ÜBER "DER GEHEIMNISVOLLE KONTINENT MU"


Storycode: I TL 1238-AP
Originaltitel: Topolino e l'enigma di Mu
Deutscher Titel: Der geheimnisvolle Kontinent Mu
Seitenanzahl: 64 (3-reihig)
Autor + Zeichner: Massimo De Vita
Erstveröffentlichung: 19. + 26. August 1979 (Italien, Topolino 1238 + 1239)
Deutsche Veröffentlichungen: Lustiges Taschenbuch 141, Lustiges Taschenbuch Sonderedition 2008-1


Wie alles begann...

Längst nicht jeder neuen Figur, die in den Disney-Kosmos eingeführt wird, gelingt es, sich in der Folgezeit als ein fester Bestandteil desselben zu etablieren. Dass Professor Zapotek dieser Erfolg vergönnt sein würde, konnte Massimo De Vita natürlich nicht ahnen, als er dem weißbärtigen Wissenschaftler vor 31 Jahren in "Der geheimnisvolle Kontinent Mu" zu seinem Comicdebüt verhalf. Mit jener Geschichte leistete De Vita jedoch nicht bloß einen Beitrag zur Vielfalt des Maus-Universums, er schuf zudem einen ebenso spannenden wie anspruchsvollen Comic-Klassiker, dem wir uns an dieser Stelle etwas näher widmen wollen.

Konventionell ist Zapoteks erster Auftritt sicherlich nicht: Ebenso unerwartet wie unangekündigt sitzt er eines Tages in Mickys Wohnzimmersessel und bittet um Hilfe und Schutz, da er befürchtet, dass man ihm nach dem Leben trachtet. Obwohl Micky den sichtlich verängstigten Professor anfangs für paranoid hält, kann er ihm die Bitte nicht abschlagen, ihn nach Hause zu begleiten. Gemeinsam mit Goofy machen sie sich also auf den Weg zur Wohnung Zapoteks, wobei sie nur mit Mühe und Not die Anschläge eines im Dunkeln agierenden Gegners überleben.

◇ ◇ ◇ ◇ ◇ ◇ ◇

### ZUM VERSTÄNDNIS:
A. Wann und in welchem Land wurde die Geschichte laut dem Auszug über den Disney-Comic zum ersten Mal veröffentlicht?
B. Gib aus dem Auszug über den Disney-Comic die Stelle wörtlich wieder, beginnend bei „Storycode: I TL“ und endend bei „1238 + 1239)“.
C. Schreibe den Auszug über den Disney-Comic im Anschluss an seinen letzten Satz weiter.

◇ ◇ ◇ ◇ ◇ ◇ ◇

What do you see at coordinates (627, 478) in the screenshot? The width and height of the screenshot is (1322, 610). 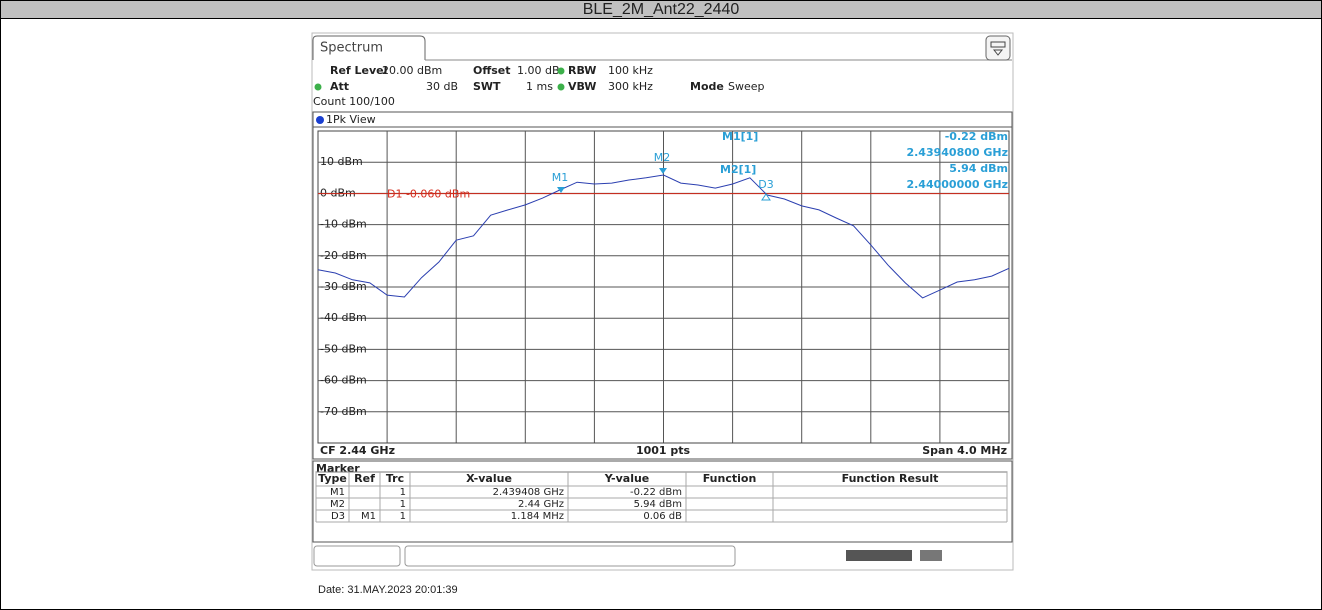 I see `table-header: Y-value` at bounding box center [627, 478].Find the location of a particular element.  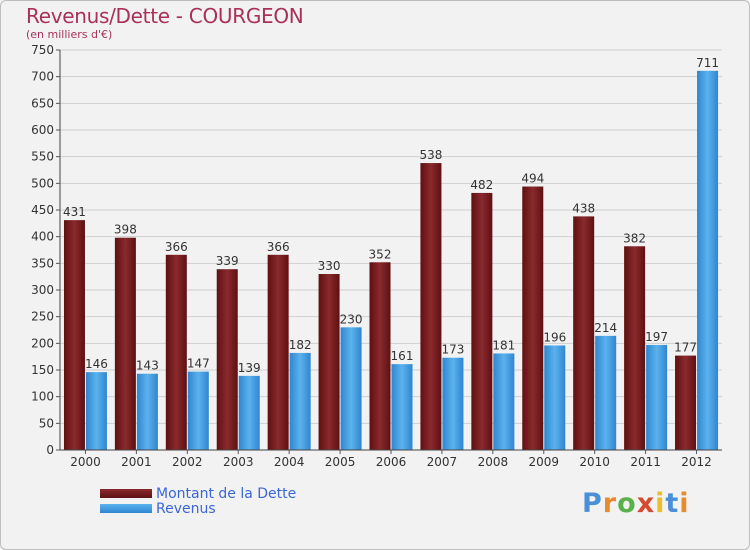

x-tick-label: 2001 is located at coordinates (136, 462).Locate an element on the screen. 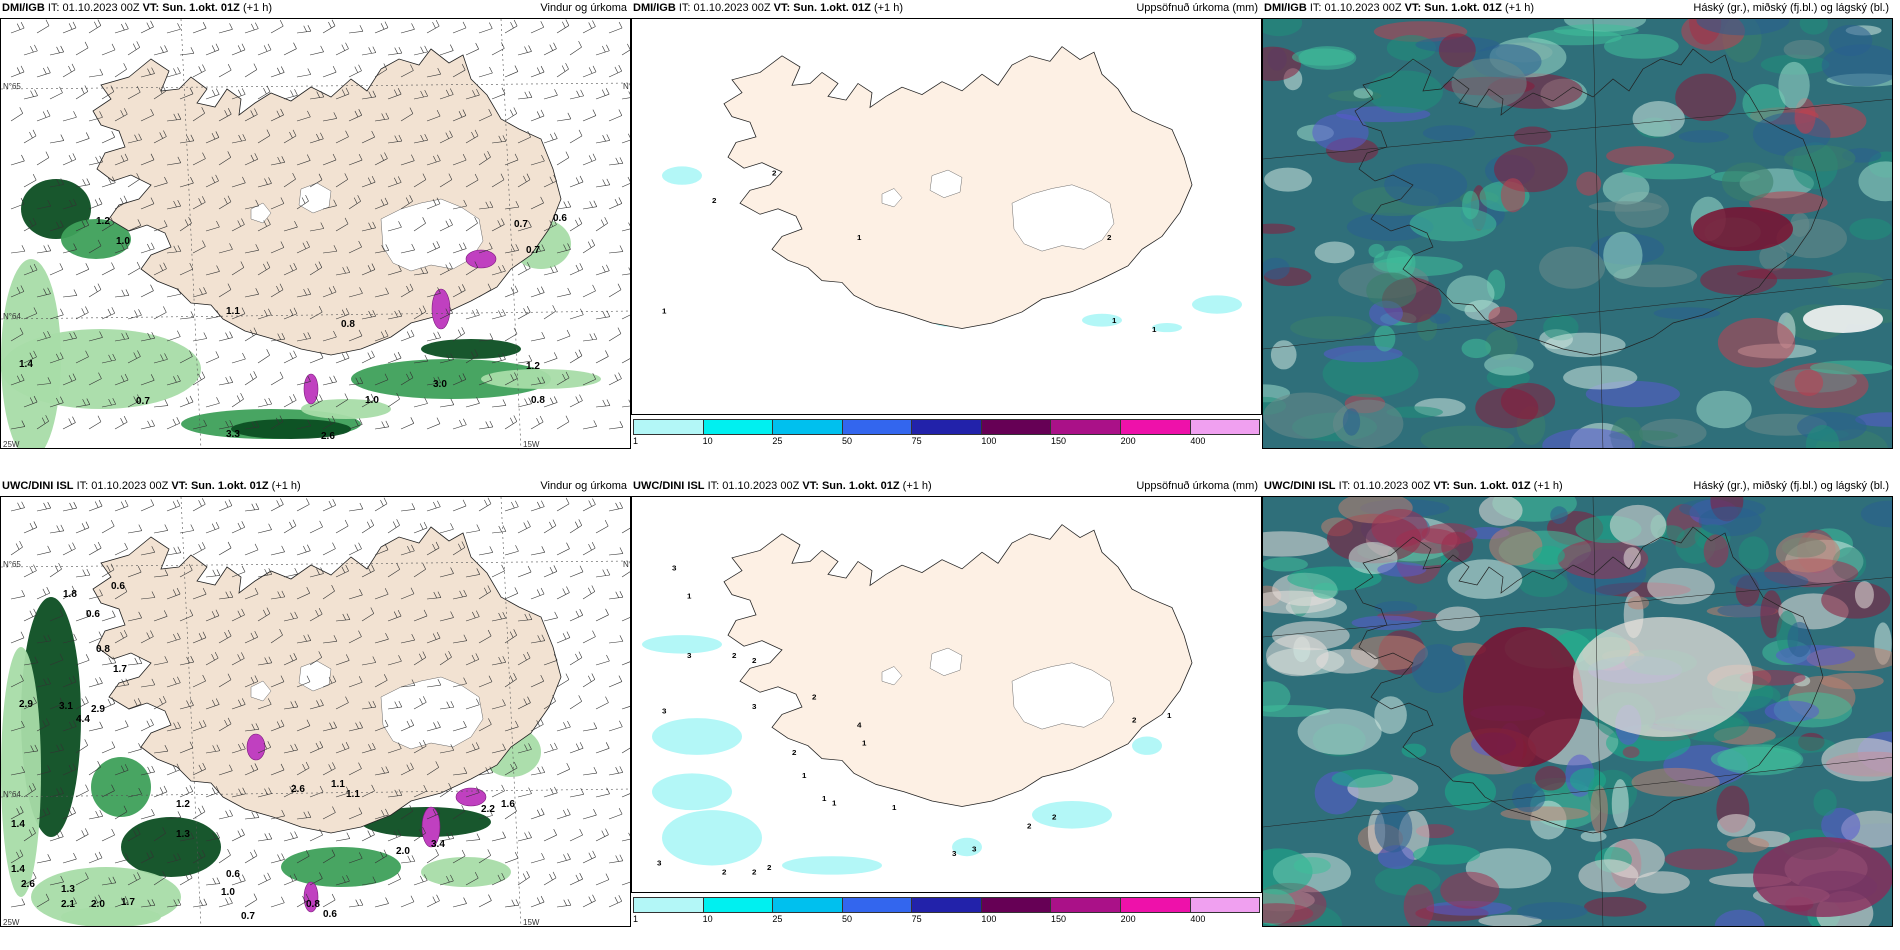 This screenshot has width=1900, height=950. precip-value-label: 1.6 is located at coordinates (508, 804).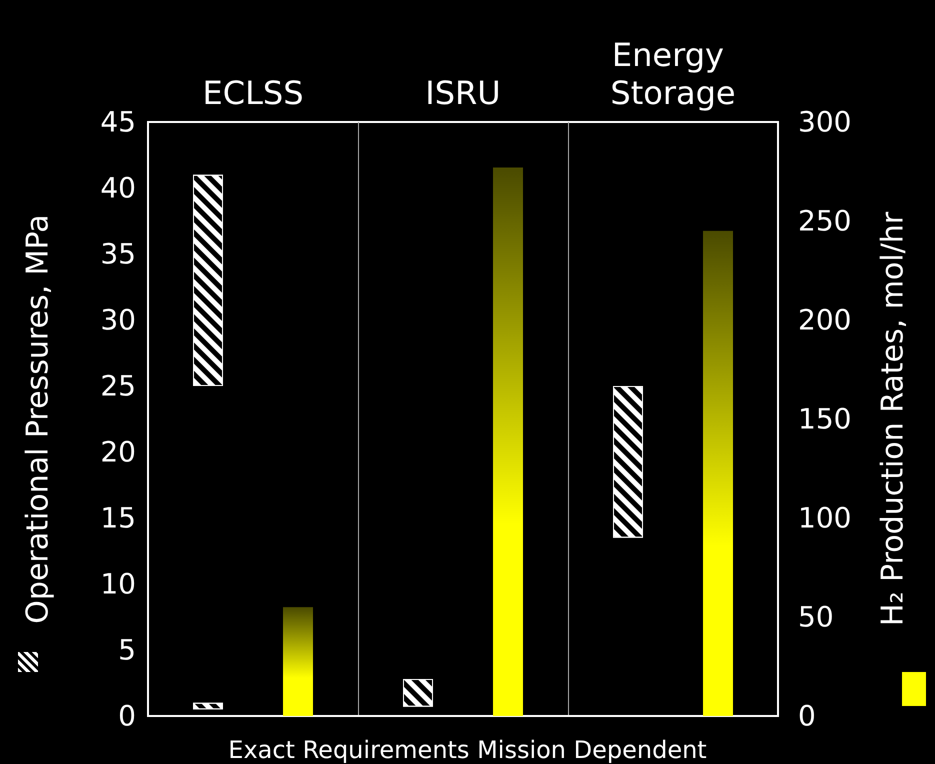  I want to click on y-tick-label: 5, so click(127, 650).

◇ ◇ ◇ ◇ ◇ ◇ ◇

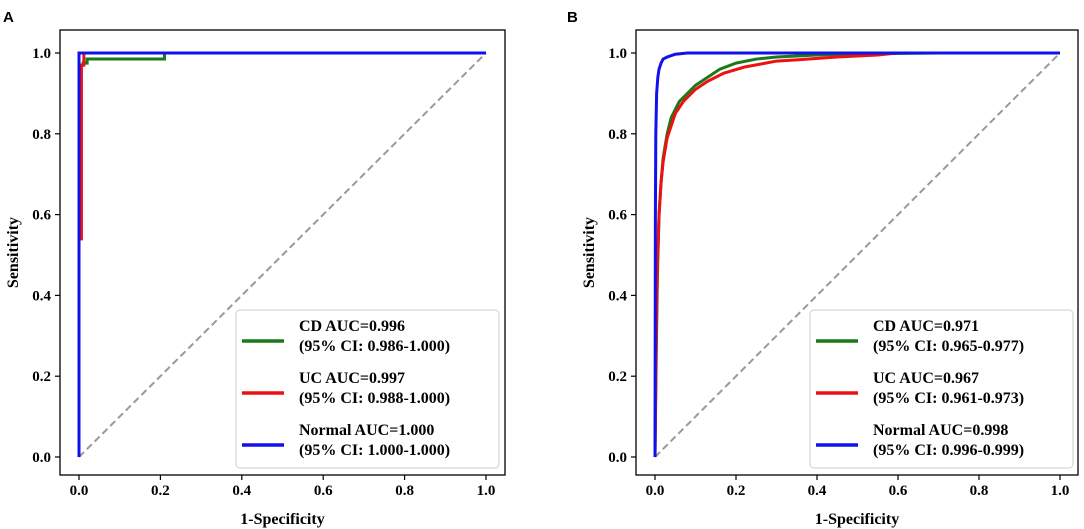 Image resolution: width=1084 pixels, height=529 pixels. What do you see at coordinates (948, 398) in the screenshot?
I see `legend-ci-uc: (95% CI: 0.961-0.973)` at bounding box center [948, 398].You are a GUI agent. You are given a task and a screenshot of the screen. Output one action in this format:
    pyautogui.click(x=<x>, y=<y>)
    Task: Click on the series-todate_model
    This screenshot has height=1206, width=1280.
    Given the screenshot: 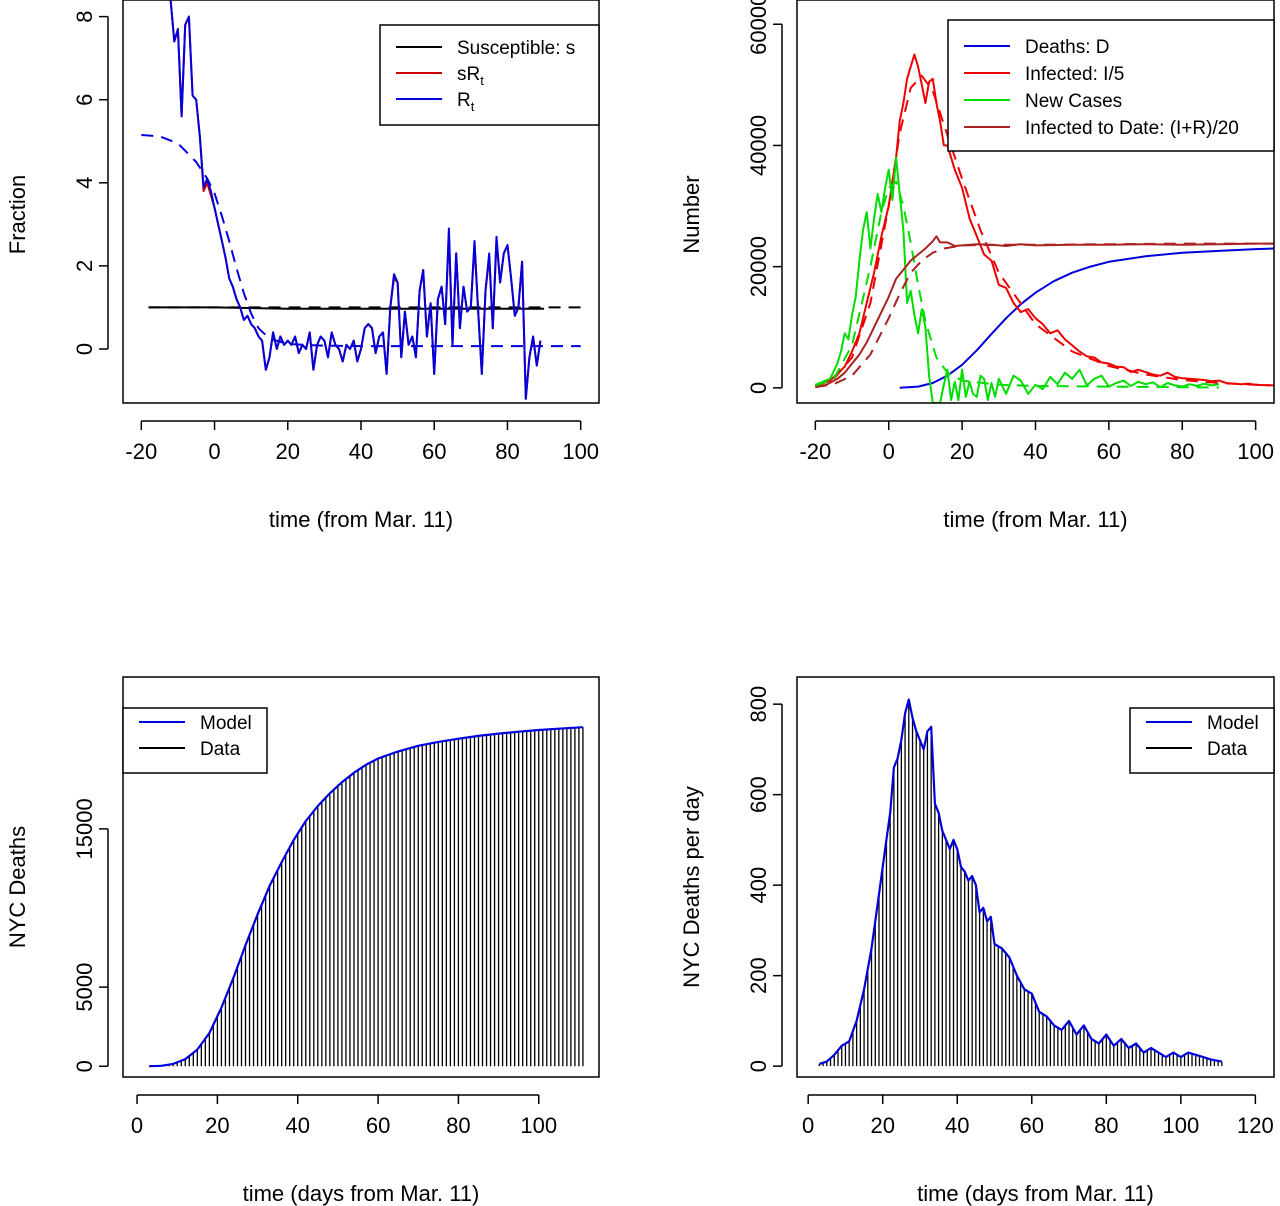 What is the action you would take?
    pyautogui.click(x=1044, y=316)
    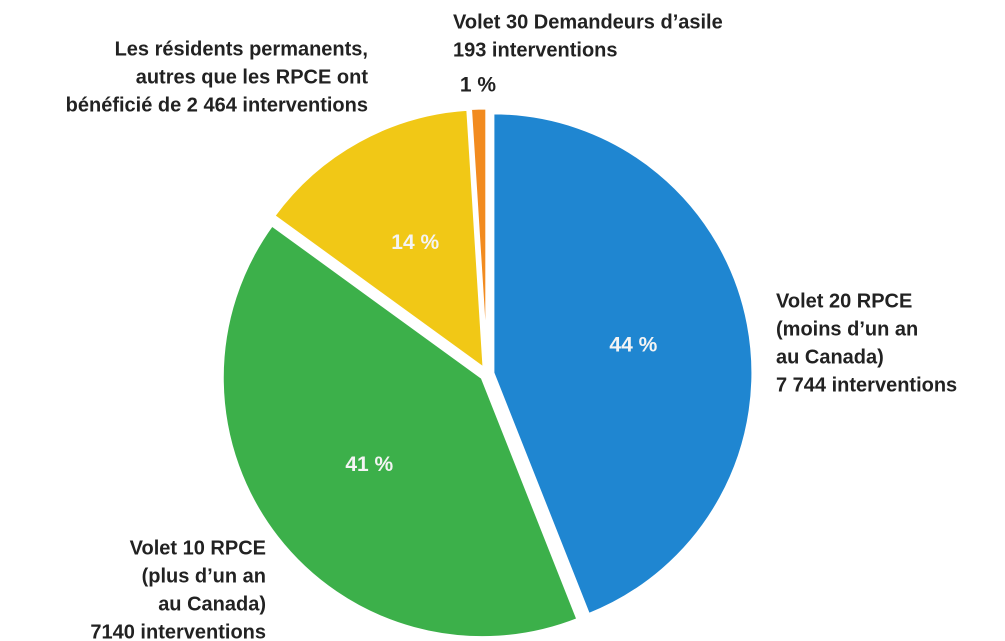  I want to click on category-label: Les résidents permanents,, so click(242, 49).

◇ ◇ ◇ ◇ ◇ ◇ ◇

### LÖSUNGEN NACH AUFGABEN:
A. Am 19. und 26. August 1979 in Italien.

B.
Storycode: I TL 1238-AP
Originaltitel: Topolino e l'enigma di Mu
Deutscher Titel: Der geheimnisvolle Kontinent Mu
Seitenanzahl: 64 (3-reihig)
Autor + Zeichner: Massimo De Vita
Erstveröffentlichung: 19. + 26. August 1979 (Italien, Topolino 1238 + 1239)

C.
Endlich angekommen stellen sie fest, dass der Widersacher zwar alles auf den Kopf gestellt, den gesuchten Gegenstand jedoch nicht gefunden hat - ein Gerät zur Entzifferung des Alphabets von Mu. Was es damit auf sich hat, erklärt ihnen der Professor, als sie am nächsten Tag im Flugzeug nach Persien sitzen. Es stellt sich heraus, dass er darauf hofft, das Rätsel des Untergangs von Mu zu lösen, einer vor vielen Jahrtausenden im Pazifischen Ozean versunkenen Hochkultur, welche den Unsterblichkeit verleihenden "Baum des Lebens" besessen haben soll. Letzte Aufschlüsse verspricht er sich von einer im Museum von Abrakaddar ausgestellten Steintafel.
Dort überschlagen sich die Ereignisse: Nachdem sich der geheimnisvolle Konkurrent bei seinem ersten Versuch, die Tafel zu entwenden noch mit einem Bruchstück zufrieden geben muss, überfällt er den in die Entzifferung der Schrift vertieften Professor und stiehlt auch die restlichen Teile. Da er damit den Ort kennt, an dem sich der "Baum des Lebens" befindet, spitzt sich die Lage schlagartig zu: Die grenzenlose Macht der Unsterblichkeit droht in die Hände eines skrupellosen Schurken zu fallen. Für unsere drei Freunde beginnt nun ein dramatischer Wettlauf um die Quelle der ewigen Jugend, der sie bis ins ferne Mikronesien führt...

Graue Theorie? Aus dem Leben eines Wissenschaftlers...

Massimo De Vita entfaltet hier auf 64 Seiten eine bemerkenswerte Abenteuerstory, die sich in besonderem Maße durch erzählerische Dichte und Facettenreichtum auszeichnet. Geschickt gelingt es ihm, das narrative Potential der anspruchsvollen Thematik mit Hilfe gezielt eingesetzter Spannungsmomente und spektakulärer Actionszenen auszuschöpfen.
Spannung erzeugt er vor allem dadurch, dass er viele Fragen lange Zeit offen lässt: Was genau hat der Professor vor? Was hat es mit Mu auf sich? Wer trachtet Zapotek nach dem Leben und warum? Ein unbekannter und im Verborgenen agierender Bösewicht erscheint dem Leser grundsätzlich bedrohlicher, als einer, dessen Identität und Pläne von Anfang an bekannt sind.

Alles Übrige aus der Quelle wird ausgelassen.